Dr. T & the Women: Misogynism tints Altman humor

10/18/2000
BY NANCIANN CHERRY
BLADE PEACH SECTION EDITOR

(2 out of 5 stars)

Robert Altman is the director who gave us M*A*S*H, Nashville, and The Player, all cinema classics. He also gave us Popeye, Short Cuts, and Ready to Wear, films that met with much harsher reviews, although each has its own circle of fans.

Dr. T & the Women leaps between both realms.

Richard Gere plays Dr. T and Helen Hunt is the golf pro he is attracted to in Robert Altman's Dr. T & the Women.
Richard Gere plays Dr. T and Helen Hunt is the golf pro he is attracted to in Robert Altman's Dr. T & the Women.

In many ways it is a funny satire about modern life, who is sane, who is not. But it is also very close to being a misogynistic diatribe that suggests the only worthwhile women are those who act like men, and even they aren't to be trusted.

Dr. T. of the title is Sullivan Travis, a popular Dallas gynecologist who believes that “women are sacred and should be treated as such.” He is played by Richard Gere, who has dropped his cocky swagger and is all the more appealing for it.

The women of the title are the overdressed, catty society dames who crowd Dr. T's waiting room with fake illnesses just so they can be examined by the handsome doctor; Dr. T's staff, headed by office manager, Carolyn (Shelley Long); his daughters, Connie (Tara Reid) and Dee Dee (Kate Hudson); his sister-in-law, Peggy (Laura Dern), and his pampered wife, Kate (Farrah Fawcett).
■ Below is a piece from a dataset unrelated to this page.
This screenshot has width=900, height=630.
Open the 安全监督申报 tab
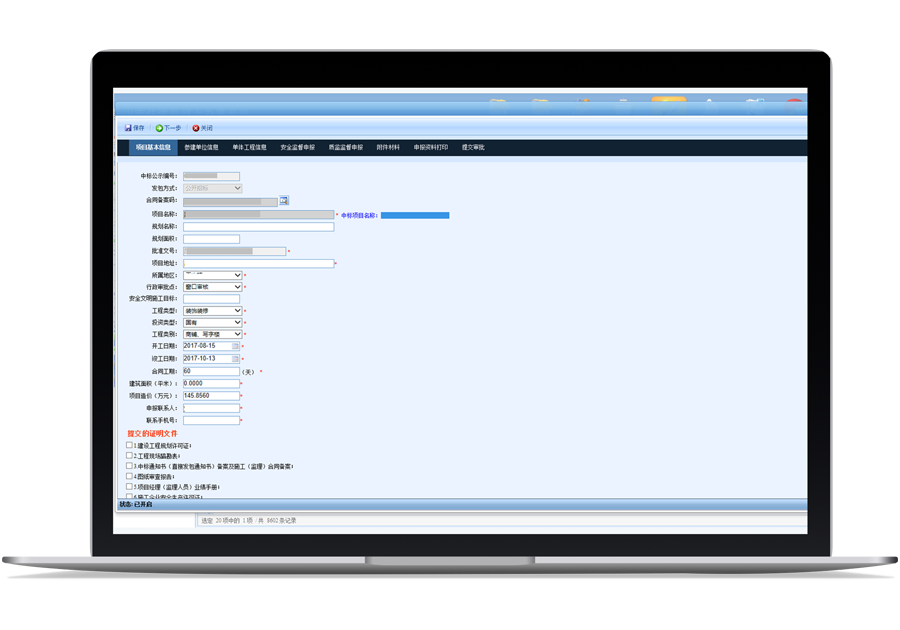click(297, 147)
Because he lives with women, works with them, and deals with their physical and emotional needs on a daily basis, Dr. T believes he thoroughly understands them. But one day in an upscale Dallas mall, Kate quietly strips naked and frolics in the fountain. It is a signal that Dr, T's well-ordered life is about to become undone.

Dee Dee, an alternate Dallas Cowboys cheerleader, is planning her wedding, and Connie, a guide at a museum devoted to JFK assassination conspiracy theories, is not happy about it. Their soon-to-be-divorced Aunt Peggy, who has moved into Dr. T's home with her three young daughters, promises each niece her support, but Peggy's loyalty is to champagne.
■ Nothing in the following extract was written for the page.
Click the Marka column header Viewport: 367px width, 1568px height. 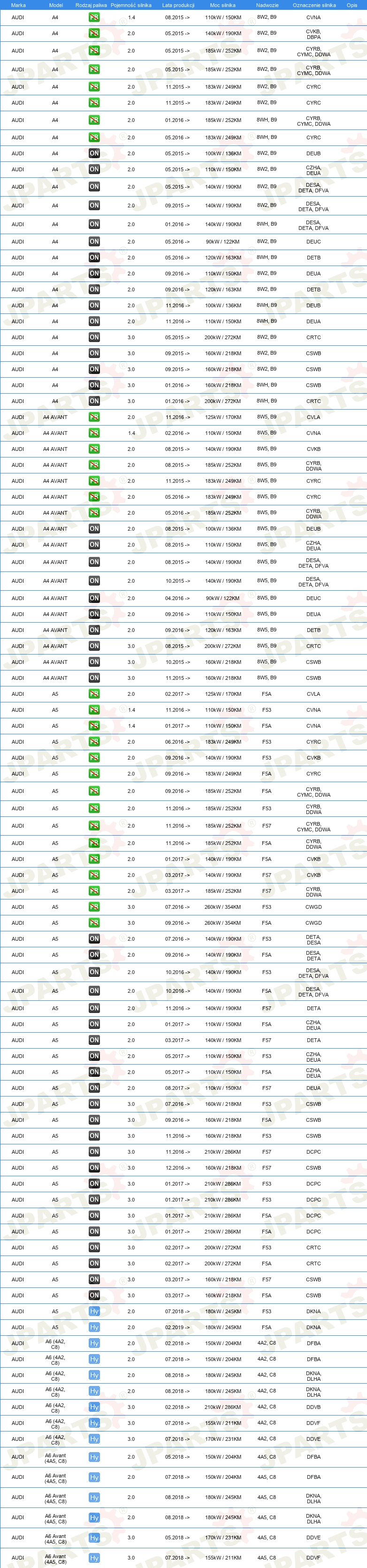(18, 5)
With all the chaos going on in his life, is it any wonder that Dr. T's only relaxation is with three close buddies who go hunting and golfing together? The last thing he needs in his life is another woman, but, of course, he gets one: Bree (Helen Hunt), the new assistant golf pro at the country club.

Bree is unlike any of the other women Dr. T. has ever met. She totes her own golf clubs, grills her own steaks, routinely beats the fellows she golfs with, and laughs when she gets caught in a cloudburst. The good doctor is smitten.

Like much of Altman's work, Dr. T & the Women is more a series of vignettes than a movie with a linear plot. Some are hilarious, some are flat, and some are just plain snigger-snigger nasty.

Gere is appealing as the thoroughly decent but increasingly befuddled doctor. Hunt has a tougher job but manages to portray a competent woman without being brassy. Their scenes together have a spark, especially early on, when he's interested but isn't sure that she is.

As events in Dr. T's life spiral out of control, it becomes obvious that that Altman thinks all the problems in Dr. T's world are the fault of women, an attitude that tainted my willingness to be amused by what, at times, was a very funny movie.